Delpit is going to need to change his mentality in the NFL. With his length, his ball skills, and his speed, he has all the makings of a terror in a deep zone. But he needs to figure out how to read plays from this position, and how to take proper angles to cut receivers off at the sideline. He also needs to develop in man coverage, but he has the talent to do this as well. He has the talent to do a lot of things, and as many flaws as there are in his game, I can’t see letting him slide far into the second round before taking him on the off chance he can figure it out.

Patrick Queen, LB, LSU
I've never met anybody who wants it more than he does ...
Queen is another athletic, frenetic linebacker. A clear step down from someone as well rounded as Murray, but still a player with some upside to develop into an above average starter. In terms of covering ground he’s as good as any linebacker I can remember watching. There is never a play where he can just be ignored because he’s on the backside, and nothing to the edge that he can’t run down.

Queen covers so much ground that he can often get away with taking a path other than the most direct one to the football. He can loop all the way around blockers and then cut back to make a play on the inside. Which is fortunate, because if he can’t go around a blocker, there’s nothing he can do about him. At 229 pounds he is small for a linebacker, and he gets pushed around by linemen moving downfield to him.

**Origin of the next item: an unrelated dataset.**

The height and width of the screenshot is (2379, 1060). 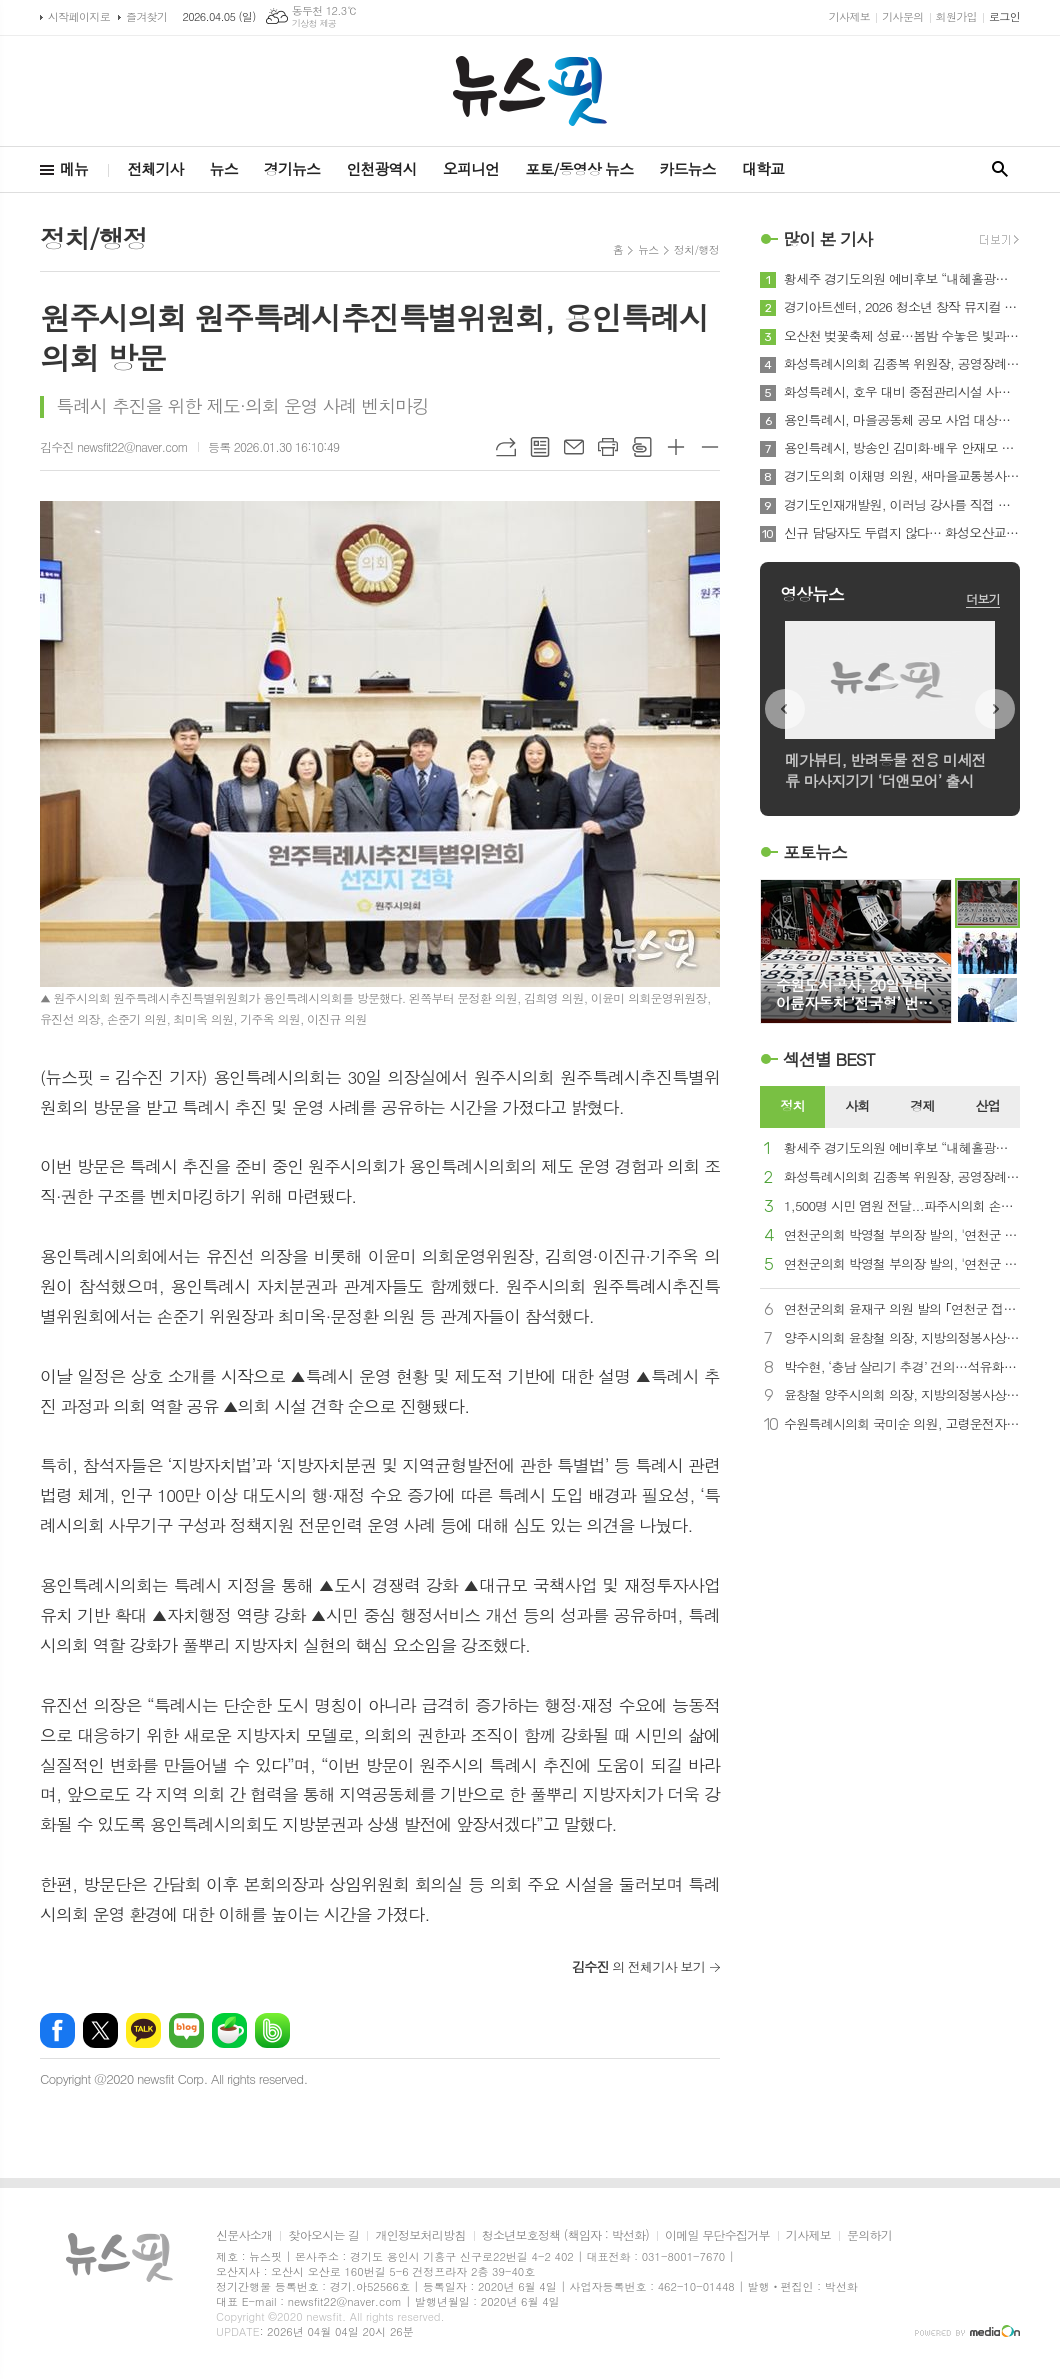 I want to click on 글씨크기 작게, so click(x=710, y=447).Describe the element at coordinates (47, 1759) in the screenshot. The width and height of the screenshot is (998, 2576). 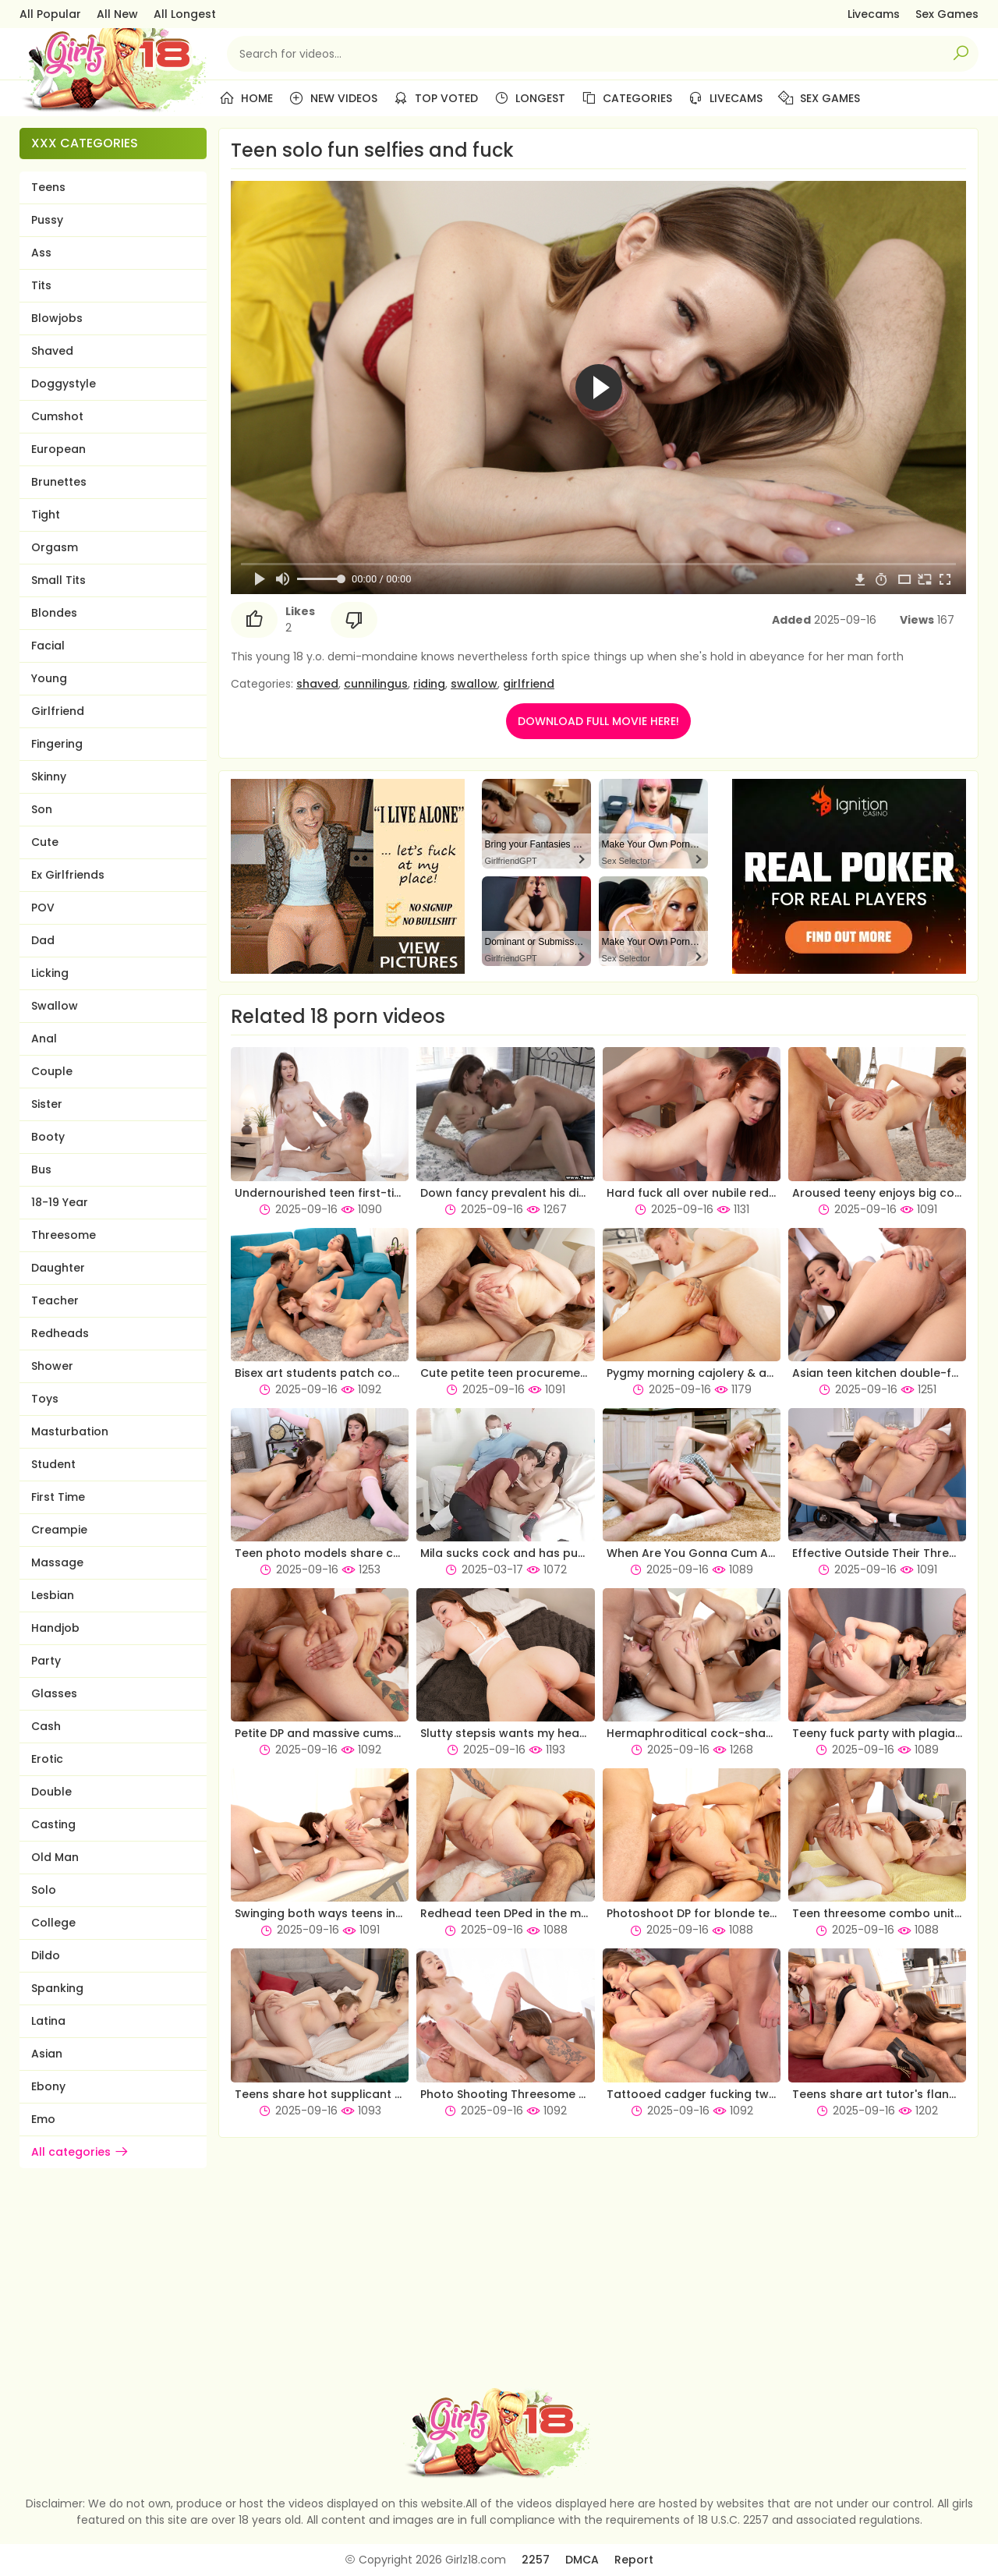
I see `Erotic` at that location.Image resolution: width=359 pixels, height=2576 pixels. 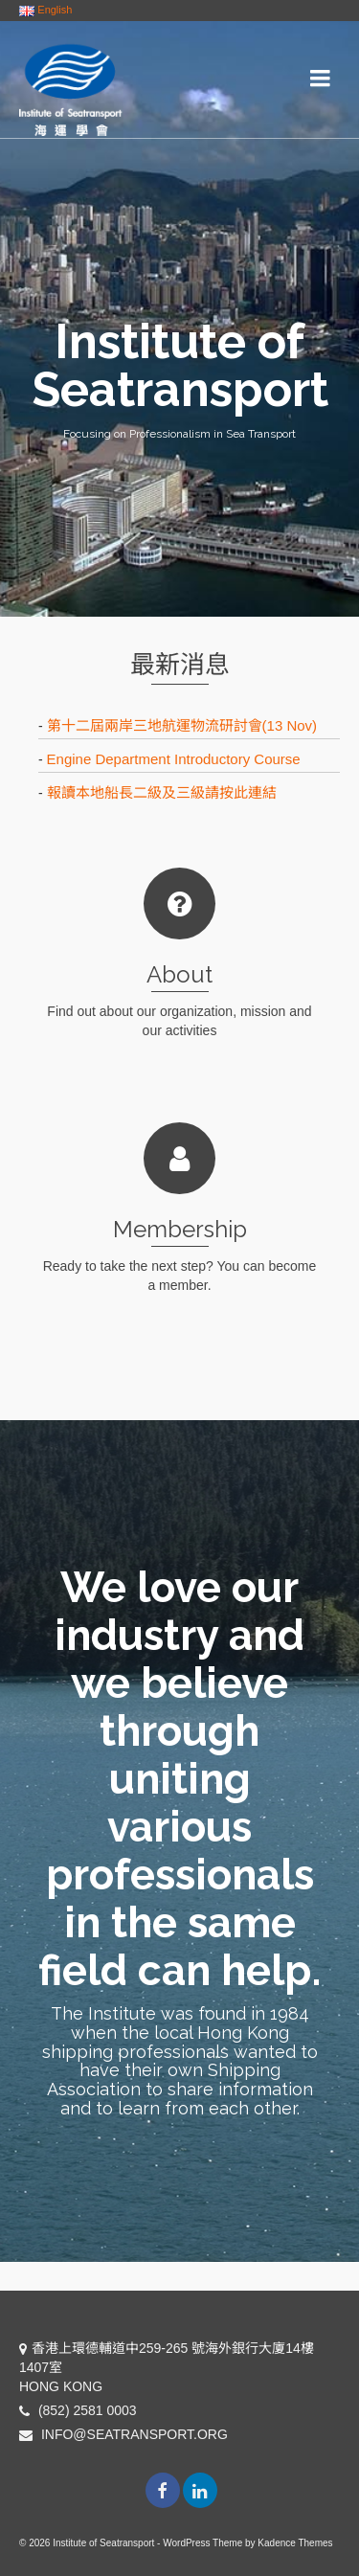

He’s pretty good at disengaging after initial contact, but initial contact has a habit of knocking him backwards a couple of yards.

The other big concern I have with Queen is in pass coverage. Like Murray he has all the physical tools he needs to develop in that area, but unlike Murray there was never really a moment where he showed that he understood the concepts behind pass coverage. Mostly he just stood there, in a zone without much depth and without even a pretense of looking for a wide receiver. Obviously this is mostly mental, and he can pick up more of these skills after some time in the NFL. But it’s bad enough that I don’t think he can be allowed to learn on the field, at least not as anything more than a first and second down specialist. It will take a couple years to get anything from Queen, and even then he will be limited somewhat by his lack of physicality, which is why I think his value is a better fit in the latter half of the second round.

Ashtyn Davis, S, Cal
Ashtyn Davis has the makings of a good deep safety in the NFL ...
If you miss out on McKinney but still want a reliable if unspectacular safety on the back end, Davis is a good option once the third round rolls around. He brings a lot of experience playing in a deep zone, and he knows how to read routes developing underneath him. His positioning is usually excellent, and he rarely makes mental mistakes, which is always a good thing to have from the last line of defense.

Apart from that, there’s not much to say about Davis. He doesn’t cover a lot of ground, either moving laterally to cut off routes or coming up in run support. He’s a consistent tackler in space, but he usually takes the most conservative angle possible, sacrificing a couple extra yards each time. And most notably, he lacks McKinney’s gifts in man coverage. He’s capable of playing that role in a defense, but you wouldn’t want to ask him to do it on every snap.

The one thing I will say about Davis is that his ball skills are sensational. He goes up high, and he always times his leaps perfectly. He tracks the ball well in the air, and he has soft hands to come down with the takeaway. He’ll probably end up putting up decent interception numbers in the NFL, making up somewhat for the sheer number of plays his lack of athleticism prevents him from reaching.